§ **WHAT TO WORK ON**:
In the review of A Time to Build, what feeling do students at elite institutions have because of their academic success?

** start of PAGE EXCERPT **

Yuval Levin, in his new book A Time to Build, writes about the crucial role the institutions of civil society play in molding Americans into productive participants in a self-governing republic. He reminds us that we are not radical individuals, but dependent from our earliest days upon family, civic groups, and other guiding institutions that shape our life, liberty, and identity. Alas, private institutions—ranging from universities to religion to professions—are now fading in their ability to reinforce individuals in constructive ways, and have lost the trust of the American people.
Levin’s definition of “institution” is broad, ranging from politics to professions to universities to social media to family to religions. He gives a compelling critique of these institutions, arguing their purpose is no longer formative but performative. They were once molds of their members’ personal character; now they are platforms for their leaders’ personal brands.
Levin’s chapter on meritocracy is a must-read. Brilliant, incisive, counter-intuitive, it highlights a consequence of our relentless focus on academic achievement: students at elite institutions have a powerful feeling of entitlement due to their academic success. That sense undermines institutions by encouraging leadership behavior that puts celebrity ahead of mission.
Levin is not simply a chronicler of decline. In the latter part of his book he calls on us to recommit to our institutions. It has taken centuries to build them, and they have done much good. Do we really think our society would be better off if we simply burned them to the ground? Levin lays out potential paths to renewal, particularly focusing on how elites can exercise authority more effectively within our institutions.

** end of PAGE EXCERPT **
** start of STORED DATA **

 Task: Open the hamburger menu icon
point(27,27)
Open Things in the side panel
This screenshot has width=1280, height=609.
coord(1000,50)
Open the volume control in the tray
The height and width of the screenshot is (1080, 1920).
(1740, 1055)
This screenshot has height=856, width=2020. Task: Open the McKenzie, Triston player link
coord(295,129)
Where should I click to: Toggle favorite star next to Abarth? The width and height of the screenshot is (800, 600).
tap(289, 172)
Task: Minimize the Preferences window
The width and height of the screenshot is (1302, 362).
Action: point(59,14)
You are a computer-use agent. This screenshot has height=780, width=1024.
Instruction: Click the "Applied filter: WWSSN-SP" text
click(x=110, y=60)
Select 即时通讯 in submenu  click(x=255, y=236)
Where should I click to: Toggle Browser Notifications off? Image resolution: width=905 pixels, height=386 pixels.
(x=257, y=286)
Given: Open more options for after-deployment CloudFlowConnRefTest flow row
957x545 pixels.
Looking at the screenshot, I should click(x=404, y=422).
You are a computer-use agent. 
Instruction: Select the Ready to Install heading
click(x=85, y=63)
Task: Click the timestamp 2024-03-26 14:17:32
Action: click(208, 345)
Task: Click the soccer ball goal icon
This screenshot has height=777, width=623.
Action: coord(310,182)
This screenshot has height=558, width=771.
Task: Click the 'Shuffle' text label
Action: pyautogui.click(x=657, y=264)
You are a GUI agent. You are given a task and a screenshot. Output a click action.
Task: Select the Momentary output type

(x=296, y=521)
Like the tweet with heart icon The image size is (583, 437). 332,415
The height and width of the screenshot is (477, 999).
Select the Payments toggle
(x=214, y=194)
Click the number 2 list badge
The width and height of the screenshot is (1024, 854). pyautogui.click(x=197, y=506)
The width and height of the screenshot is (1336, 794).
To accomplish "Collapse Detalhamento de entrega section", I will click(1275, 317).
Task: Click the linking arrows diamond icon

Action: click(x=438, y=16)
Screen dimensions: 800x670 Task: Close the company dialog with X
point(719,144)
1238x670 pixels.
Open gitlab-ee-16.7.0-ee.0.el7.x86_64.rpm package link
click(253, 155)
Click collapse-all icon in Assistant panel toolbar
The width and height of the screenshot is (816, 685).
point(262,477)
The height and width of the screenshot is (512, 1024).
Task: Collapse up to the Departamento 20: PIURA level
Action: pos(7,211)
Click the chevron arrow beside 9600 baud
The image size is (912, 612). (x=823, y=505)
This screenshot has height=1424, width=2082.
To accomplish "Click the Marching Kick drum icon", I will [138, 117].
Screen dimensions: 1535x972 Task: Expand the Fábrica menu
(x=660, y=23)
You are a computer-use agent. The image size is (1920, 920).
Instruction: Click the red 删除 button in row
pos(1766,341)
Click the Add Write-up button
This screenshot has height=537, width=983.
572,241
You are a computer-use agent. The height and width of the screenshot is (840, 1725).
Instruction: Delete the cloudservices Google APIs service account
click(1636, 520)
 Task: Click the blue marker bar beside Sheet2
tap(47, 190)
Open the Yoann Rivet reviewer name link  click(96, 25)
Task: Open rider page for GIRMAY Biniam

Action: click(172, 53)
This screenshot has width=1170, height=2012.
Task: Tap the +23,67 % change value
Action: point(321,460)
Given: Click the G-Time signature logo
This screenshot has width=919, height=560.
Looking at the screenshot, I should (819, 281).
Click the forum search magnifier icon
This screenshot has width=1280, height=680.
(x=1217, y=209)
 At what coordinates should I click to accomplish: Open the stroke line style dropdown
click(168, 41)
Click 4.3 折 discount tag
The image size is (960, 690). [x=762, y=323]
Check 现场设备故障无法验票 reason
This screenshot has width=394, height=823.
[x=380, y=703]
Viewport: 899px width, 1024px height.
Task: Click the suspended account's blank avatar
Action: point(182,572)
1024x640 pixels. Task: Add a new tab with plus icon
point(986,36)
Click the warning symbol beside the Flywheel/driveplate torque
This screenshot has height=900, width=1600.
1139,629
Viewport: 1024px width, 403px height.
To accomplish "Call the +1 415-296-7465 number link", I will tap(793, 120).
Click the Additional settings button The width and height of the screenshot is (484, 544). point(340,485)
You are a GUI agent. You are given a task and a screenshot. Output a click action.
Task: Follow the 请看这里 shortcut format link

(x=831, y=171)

** end of STORED DATA **

§ **RESULT OF THE TASK**:
A powerful feeling of entitlement.